FIG. 1 is a block diagram of a system according to the present invention;

FIG. 2 is a diagram of a repeat generating module;

FIG. 3 is a diagram of a translation generation module architecture;

FIG. 4 is a block diagram of an transliteration generation module;

FIG. 5 is a block diagram of a translation generation module;

FIG. 6 is a block diagram of a model generation module;

FIG. 7 is a diagram of a synonym replacement generation module structure;

FIG. 8 is a diagram of a synonym filter module structure.

Detailed Description

The sentence repetition generating system based on the pre-training model provided by the invention is described in detail below with reference to the accompanying drawings.

The invention relates to a sentence repeat generating system based on a pre-training model, which comprises a repeat generating module, a fluency filtering module and a semantic filtering module which are connected in sequence; the rephrase generating module is used for generating the rephrase; the fluency filtering module is used for calculating the fluency of repeat, and filtering to obtain repeat with the fluency not lower than a threshold value; the semantic filtering module is used for calculating the semantic similarity between the repeat and the original sentence, and filtering to obtain the repeat with the semantic similarity not lower than a threshold value.

The duplicate generation module comprises a translation generation module, a model generation module and a synonym replacement generation module; the translation generation module generates a repeat through two modes of transliteration generation and retranslation generation, the model generation module generates a repeat through a language model, and the synonym replacement generation module generates a repeat through replacing synonyms in the original sentence.
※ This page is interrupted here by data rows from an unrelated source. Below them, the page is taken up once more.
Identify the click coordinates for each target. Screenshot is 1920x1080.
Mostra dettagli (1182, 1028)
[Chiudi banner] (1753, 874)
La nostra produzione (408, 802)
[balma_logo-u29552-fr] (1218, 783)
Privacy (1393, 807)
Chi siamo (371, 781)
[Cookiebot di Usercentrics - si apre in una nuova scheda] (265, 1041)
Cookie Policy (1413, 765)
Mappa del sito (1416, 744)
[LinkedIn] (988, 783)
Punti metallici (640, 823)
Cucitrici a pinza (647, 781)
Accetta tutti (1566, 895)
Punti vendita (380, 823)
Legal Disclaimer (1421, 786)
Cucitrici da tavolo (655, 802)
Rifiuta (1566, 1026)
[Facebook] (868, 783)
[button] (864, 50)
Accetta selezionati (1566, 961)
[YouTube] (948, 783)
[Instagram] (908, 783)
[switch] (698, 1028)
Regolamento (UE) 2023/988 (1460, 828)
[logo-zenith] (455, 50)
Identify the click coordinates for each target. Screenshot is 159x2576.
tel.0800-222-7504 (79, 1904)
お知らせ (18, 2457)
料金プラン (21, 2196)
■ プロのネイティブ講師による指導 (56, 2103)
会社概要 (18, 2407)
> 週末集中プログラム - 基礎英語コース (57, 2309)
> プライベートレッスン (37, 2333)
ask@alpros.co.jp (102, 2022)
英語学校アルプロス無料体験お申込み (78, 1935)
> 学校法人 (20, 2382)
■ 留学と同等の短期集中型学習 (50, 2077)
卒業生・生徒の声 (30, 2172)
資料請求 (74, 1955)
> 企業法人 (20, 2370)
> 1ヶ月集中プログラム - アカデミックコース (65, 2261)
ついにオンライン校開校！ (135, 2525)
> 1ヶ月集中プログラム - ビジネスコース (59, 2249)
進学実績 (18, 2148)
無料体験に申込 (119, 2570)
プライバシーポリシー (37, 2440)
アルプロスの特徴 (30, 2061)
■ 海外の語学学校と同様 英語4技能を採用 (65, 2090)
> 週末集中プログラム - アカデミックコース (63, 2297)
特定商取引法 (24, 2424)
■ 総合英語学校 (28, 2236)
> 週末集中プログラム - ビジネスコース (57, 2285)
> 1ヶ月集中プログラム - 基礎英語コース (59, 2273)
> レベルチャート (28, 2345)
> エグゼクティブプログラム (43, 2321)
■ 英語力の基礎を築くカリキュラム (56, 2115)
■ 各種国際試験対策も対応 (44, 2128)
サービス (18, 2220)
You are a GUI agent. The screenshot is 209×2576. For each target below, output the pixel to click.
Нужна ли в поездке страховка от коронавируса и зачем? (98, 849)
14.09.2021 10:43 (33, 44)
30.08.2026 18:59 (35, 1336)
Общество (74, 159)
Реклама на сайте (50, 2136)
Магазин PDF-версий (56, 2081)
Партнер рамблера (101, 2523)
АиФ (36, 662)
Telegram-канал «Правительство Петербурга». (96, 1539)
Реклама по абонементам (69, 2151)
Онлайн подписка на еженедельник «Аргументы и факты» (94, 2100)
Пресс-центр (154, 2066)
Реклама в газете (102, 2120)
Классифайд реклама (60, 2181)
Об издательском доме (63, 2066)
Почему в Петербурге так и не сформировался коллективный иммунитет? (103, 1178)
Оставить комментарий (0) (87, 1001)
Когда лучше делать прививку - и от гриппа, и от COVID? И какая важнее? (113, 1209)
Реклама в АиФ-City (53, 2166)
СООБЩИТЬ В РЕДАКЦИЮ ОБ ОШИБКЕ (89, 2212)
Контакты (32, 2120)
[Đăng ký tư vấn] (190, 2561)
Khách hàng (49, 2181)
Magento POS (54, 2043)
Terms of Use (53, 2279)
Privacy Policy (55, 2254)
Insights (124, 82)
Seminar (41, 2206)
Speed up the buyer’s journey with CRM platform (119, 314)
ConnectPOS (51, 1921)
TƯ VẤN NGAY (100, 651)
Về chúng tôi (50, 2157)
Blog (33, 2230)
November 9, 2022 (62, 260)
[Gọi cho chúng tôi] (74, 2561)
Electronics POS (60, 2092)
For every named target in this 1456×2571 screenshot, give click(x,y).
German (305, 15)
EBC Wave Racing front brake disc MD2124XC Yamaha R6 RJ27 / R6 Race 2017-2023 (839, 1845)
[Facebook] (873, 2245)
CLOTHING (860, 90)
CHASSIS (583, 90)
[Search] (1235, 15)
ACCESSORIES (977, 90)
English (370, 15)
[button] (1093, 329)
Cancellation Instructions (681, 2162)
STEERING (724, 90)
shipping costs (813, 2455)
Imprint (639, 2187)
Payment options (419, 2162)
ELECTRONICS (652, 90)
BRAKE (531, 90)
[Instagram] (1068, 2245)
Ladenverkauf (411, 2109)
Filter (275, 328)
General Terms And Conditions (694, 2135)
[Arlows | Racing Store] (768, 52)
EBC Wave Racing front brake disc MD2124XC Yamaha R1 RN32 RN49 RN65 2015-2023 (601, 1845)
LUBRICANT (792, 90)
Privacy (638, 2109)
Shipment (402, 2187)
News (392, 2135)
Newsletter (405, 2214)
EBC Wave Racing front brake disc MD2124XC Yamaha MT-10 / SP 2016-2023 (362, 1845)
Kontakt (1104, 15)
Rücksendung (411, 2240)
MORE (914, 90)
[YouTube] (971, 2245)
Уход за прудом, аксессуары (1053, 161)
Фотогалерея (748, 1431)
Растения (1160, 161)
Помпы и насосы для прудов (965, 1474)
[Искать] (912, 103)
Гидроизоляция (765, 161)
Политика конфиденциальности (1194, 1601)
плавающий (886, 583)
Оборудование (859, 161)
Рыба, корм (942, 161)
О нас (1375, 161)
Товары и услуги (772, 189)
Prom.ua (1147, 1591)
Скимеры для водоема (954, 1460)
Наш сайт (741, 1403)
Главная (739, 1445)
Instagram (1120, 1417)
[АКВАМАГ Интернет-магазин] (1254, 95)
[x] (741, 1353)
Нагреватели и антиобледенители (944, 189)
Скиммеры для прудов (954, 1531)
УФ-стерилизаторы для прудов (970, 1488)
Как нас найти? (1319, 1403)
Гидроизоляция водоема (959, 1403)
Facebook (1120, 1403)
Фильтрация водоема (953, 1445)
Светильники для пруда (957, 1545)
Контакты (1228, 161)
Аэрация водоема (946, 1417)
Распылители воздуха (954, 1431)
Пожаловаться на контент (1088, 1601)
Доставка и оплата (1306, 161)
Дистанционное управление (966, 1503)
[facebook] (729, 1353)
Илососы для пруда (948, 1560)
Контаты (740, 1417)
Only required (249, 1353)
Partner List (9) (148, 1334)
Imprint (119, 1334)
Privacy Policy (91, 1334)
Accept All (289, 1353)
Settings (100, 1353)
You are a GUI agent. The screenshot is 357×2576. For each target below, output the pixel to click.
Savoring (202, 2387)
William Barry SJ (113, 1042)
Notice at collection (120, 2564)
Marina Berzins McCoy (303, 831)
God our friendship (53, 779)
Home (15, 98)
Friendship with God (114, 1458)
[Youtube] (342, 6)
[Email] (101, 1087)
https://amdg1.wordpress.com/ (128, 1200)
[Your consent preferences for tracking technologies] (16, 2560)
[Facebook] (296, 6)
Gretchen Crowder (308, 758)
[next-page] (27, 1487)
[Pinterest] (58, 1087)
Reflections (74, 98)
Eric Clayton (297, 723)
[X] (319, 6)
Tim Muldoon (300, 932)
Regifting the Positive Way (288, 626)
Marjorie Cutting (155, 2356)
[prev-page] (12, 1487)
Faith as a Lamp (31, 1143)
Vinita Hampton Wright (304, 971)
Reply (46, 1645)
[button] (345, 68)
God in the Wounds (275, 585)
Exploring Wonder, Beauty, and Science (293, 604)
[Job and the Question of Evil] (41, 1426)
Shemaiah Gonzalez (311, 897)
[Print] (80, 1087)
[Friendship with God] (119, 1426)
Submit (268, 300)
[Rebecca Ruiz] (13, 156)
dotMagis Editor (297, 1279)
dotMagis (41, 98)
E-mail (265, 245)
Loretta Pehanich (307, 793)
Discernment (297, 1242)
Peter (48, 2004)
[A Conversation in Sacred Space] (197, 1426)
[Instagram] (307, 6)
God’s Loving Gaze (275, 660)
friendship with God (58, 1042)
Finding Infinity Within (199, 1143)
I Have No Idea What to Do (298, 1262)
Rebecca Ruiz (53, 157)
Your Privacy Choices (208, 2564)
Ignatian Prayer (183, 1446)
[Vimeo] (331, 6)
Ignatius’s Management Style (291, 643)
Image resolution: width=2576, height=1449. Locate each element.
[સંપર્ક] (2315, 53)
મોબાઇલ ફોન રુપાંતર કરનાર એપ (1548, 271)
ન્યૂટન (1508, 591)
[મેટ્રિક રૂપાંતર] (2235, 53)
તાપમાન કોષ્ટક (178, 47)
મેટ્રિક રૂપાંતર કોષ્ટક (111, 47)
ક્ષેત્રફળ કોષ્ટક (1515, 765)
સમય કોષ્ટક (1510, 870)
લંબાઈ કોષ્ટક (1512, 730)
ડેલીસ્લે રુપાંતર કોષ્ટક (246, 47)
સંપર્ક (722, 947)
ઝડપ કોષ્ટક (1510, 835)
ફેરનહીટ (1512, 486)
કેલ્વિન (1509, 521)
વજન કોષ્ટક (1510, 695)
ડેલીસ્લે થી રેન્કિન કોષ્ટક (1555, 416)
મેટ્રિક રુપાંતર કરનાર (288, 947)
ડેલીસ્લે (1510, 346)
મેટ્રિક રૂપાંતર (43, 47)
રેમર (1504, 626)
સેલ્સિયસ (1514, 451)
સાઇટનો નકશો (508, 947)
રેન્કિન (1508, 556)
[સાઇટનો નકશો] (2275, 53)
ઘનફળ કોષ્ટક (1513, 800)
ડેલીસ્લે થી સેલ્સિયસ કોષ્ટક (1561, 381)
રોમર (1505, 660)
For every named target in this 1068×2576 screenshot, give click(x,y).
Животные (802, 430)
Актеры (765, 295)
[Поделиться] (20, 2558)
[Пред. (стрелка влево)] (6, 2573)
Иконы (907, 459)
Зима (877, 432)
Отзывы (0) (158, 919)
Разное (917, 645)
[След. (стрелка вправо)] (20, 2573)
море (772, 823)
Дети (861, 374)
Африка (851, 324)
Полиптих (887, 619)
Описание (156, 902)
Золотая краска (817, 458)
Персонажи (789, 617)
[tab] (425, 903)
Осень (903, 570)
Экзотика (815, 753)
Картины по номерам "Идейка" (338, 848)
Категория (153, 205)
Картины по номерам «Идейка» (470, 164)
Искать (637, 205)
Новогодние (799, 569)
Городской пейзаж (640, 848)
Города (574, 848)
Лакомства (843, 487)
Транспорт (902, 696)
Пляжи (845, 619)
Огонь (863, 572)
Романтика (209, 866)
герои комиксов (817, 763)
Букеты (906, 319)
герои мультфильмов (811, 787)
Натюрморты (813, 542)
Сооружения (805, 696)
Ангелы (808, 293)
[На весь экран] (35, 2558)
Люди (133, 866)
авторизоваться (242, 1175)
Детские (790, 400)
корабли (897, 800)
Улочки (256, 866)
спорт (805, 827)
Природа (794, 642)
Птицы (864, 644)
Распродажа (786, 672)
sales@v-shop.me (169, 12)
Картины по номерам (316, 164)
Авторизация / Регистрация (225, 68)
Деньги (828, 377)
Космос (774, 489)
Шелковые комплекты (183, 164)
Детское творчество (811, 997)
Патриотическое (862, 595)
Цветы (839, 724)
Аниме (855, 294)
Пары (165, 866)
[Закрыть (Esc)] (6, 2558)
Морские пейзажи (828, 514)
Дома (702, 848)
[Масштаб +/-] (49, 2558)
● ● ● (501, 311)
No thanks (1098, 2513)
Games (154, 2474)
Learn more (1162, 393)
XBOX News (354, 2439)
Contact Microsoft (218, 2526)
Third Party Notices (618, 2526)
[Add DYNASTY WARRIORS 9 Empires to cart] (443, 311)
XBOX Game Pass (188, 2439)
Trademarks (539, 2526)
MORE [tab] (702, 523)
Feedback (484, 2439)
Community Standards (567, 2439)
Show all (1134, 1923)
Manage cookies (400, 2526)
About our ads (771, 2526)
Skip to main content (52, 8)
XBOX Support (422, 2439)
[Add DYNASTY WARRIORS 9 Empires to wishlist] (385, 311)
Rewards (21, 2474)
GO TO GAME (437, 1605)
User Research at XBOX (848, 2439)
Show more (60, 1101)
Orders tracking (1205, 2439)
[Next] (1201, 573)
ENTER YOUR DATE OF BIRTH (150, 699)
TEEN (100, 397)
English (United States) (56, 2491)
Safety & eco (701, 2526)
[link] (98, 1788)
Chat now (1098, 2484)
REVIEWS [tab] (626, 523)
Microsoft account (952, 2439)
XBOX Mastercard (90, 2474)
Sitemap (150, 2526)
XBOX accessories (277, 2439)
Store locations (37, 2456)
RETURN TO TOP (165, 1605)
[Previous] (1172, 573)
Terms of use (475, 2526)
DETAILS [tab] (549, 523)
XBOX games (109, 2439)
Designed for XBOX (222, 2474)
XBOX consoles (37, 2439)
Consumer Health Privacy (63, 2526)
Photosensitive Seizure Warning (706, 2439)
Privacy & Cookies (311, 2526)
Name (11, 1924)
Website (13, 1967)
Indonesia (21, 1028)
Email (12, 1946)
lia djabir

The transliteration generation mode generates a repeat by translating an input sentence into a Chinese language, a Guangdong language and a traditional Chinese language, and the retranslation generation mode generates a repeat by translating an input Chinese sentence into an English sentence and then translating the English sentence into a Chinese language; the retracing generation method also utilizes a multi-language translation model to translate an input sentence into a German sentence, and then translates the German sentence into a Chinese to generate a rephrase.

The model generation module comprises two modes of directly training a Chinese compound generation model to generate compound and indirectly generating Chinese compound by using an English compound generation model, wherein the mode of indirectly generating Chinese compound by using the English compound generation model is to translate Chinese sentences into English, input the English compound generation model to generate English compound, and translate the English compound into Chinese to generate Chinese compound.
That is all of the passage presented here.